Während die Politik so zu einen neuen Angriff auf das Geschäftsmodell des Pauschaltourismus ansetzt, arbeiten sich Branchenverbände noch an einem bereits laufenden Regulierungsvorhaben ab. Das Justizministerium will zwar noch nicht die Vorkasse abschaffen, aber immerhin die eingezahlten Kundengelder absichern. Dazu liegt ein Gesetzentwurf vor. Dieser sieht vor, dass für jede Reise ein kleiner Prozentsatz in einen Fonds fließt. Bis 2026 soll sich dort eine Dreiviertelmilliarde Euro ansammeln, mit der sich sogar eine Pleite des Marktführers TUI zu einem guten Teil abfangen ließe.
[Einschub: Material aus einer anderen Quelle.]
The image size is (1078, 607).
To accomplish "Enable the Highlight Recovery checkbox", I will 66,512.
Der Deutsche Reiseverband fordert nun, dem Gesetz die Schärfe zu nehmen. Vor allem die Höhe der Einzahlungen stört die Anbieter. „Pauschalreisen dürfen in dieser schwierigen Situation im Vergleich zu Einzelleistungen nicht über Gebühr verteuert werden“, heißt es beim Verband im Hinblick auf die Einnahmeausfälle infolge von Corona. Statt sieben Prozent des Pauschalreiseumsatzes will die Branche zunächst ein Prozent in den Fonds abführen.
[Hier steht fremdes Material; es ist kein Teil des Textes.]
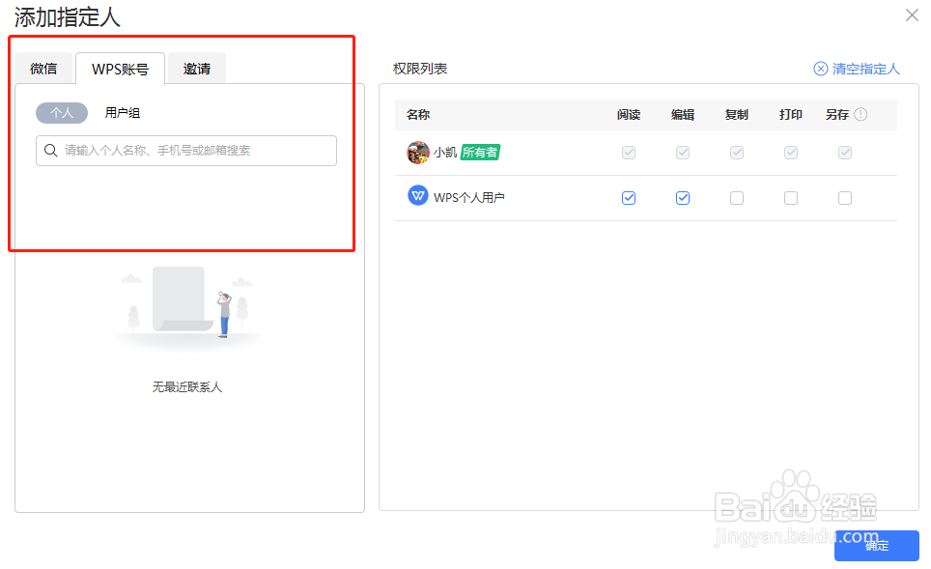
Task: Click the X close icon of the dialog
Action: (912, 14)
Verbraucherschützer befürworten unterdessen ganz klar die Abschaffung der Vorkasse. „Findet die Reise oder der Flug nicht statt, laufen Reisende oft hinter ihrem Geld her“, beobachten die Verbraucherzentralen. „Pleiten von Fluggesellschaften oder zuletzt wegen der Corona-Pandemie ausgefallene Flüge haben zu einer stark erhöhten Beratungsnachfrage geführt.“Eine Rückerstattung kommt oft erst sehr spät – oder gar nicht. Am Ende staue sich der Frust bei den Urlaubern auf. Und gerade in der Krise bedeutet das verschwundene Geld für einkommensschwache Haushalte ein echtes finanzielles Risiko.